> **ACTIVITY**
In the listing below, locate the lines that hold "computer" and copy them.

[DATASET RECORDS — start]

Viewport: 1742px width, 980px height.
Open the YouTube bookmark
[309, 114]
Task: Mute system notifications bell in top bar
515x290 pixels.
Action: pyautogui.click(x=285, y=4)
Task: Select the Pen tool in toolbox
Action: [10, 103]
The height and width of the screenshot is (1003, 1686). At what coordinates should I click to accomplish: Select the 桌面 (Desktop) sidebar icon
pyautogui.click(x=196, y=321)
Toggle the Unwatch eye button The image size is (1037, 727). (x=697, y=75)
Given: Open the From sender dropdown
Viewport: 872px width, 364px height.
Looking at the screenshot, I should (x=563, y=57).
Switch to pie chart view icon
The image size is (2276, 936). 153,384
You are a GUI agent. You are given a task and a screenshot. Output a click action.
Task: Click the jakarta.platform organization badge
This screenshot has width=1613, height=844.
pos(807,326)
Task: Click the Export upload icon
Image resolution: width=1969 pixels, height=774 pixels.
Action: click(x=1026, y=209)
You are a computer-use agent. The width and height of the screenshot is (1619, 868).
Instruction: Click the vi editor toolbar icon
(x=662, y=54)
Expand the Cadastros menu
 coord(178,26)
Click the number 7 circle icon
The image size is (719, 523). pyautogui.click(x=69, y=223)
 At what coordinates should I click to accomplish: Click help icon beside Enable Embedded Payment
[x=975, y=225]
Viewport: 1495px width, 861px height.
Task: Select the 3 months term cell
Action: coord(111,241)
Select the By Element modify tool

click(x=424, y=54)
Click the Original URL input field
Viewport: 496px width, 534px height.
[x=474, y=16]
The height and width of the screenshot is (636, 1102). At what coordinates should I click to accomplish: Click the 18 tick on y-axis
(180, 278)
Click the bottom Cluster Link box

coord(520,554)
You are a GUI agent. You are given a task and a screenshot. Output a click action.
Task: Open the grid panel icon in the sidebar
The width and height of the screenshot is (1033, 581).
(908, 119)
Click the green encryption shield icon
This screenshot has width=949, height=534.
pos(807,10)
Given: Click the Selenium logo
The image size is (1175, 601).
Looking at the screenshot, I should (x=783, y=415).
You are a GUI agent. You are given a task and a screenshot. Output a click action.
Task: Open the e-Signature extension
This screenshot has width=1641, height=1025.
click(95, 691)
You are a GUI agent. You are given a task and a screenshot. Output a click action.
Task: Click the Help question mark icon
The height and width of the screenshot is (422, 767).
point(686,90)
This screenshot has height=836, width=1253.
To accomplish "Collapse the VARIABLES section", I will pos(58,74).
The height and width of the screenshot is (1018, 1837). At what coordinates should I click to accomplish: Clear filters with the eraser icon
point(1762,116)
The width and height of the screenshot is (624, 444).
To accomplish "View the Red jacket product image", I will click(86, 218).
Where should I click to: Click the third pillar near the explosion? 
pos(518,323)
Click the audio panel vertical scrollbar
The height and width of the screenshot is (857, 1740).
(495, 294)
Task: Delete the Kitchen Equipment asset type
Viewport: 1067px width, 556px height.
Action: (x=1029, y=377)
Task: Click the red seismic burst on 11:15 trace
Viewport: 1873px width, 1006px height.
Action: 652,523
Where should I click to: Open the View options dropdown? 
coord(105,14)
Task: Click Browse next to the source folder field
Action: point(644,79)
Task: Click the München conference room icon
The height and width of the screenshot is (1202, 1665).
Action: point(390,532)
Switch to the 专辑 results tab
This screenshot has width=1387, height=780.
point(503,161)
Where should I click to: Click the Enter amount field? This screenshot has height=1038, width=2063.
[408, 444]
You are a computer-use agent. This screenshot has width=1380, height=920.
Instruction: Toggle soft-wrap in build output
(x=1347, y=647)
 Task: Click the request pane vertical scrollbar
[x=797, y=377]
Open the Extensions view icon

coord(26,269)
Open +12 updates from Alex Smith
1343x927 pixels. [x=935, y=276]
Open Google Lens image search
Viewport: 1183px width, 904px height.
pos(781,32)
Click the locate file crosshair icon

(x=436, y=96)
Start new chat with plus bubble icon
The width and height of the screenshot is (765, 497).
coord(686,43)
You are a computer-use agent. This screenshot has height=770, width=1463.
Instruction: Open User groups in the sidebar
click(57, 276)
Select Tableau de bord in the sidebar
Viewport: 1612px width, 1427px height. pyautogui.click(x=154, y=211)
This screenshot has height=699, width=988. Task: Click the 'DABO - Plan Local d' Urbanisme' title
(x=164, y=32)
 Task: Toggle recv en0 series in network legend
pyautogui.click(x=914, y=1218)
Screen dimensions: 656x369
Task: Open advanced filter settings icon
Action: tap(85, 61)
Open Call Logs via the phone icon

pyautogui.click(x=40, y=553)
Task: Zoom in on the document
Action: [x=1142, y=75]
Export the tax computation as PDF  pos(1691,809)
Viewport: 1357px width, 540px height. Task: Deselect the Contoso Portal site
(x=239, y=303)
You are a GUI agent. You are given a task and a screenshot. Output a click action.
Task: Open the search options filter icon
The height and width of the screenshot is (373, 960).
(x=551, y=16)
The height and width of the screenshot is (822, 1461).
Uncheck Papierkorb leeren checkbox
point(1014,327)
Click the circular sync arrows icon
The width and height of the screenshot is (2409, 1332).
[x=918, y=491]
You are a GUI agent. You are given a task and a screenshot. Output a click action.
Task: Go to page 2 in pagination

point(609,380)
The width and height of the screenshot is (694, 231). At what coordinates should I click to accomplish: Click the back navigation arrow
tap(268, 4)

[DATASET RECORDS — finish]

> **YOUR RESPONSE**
You are a computer-use agent. The width and height of the screenshot is (1619, 868).
You are a computer-use agent. This screenshot has width=1380, height=920.
You are a computer-use agent. This screenshot has height=770, width=1463.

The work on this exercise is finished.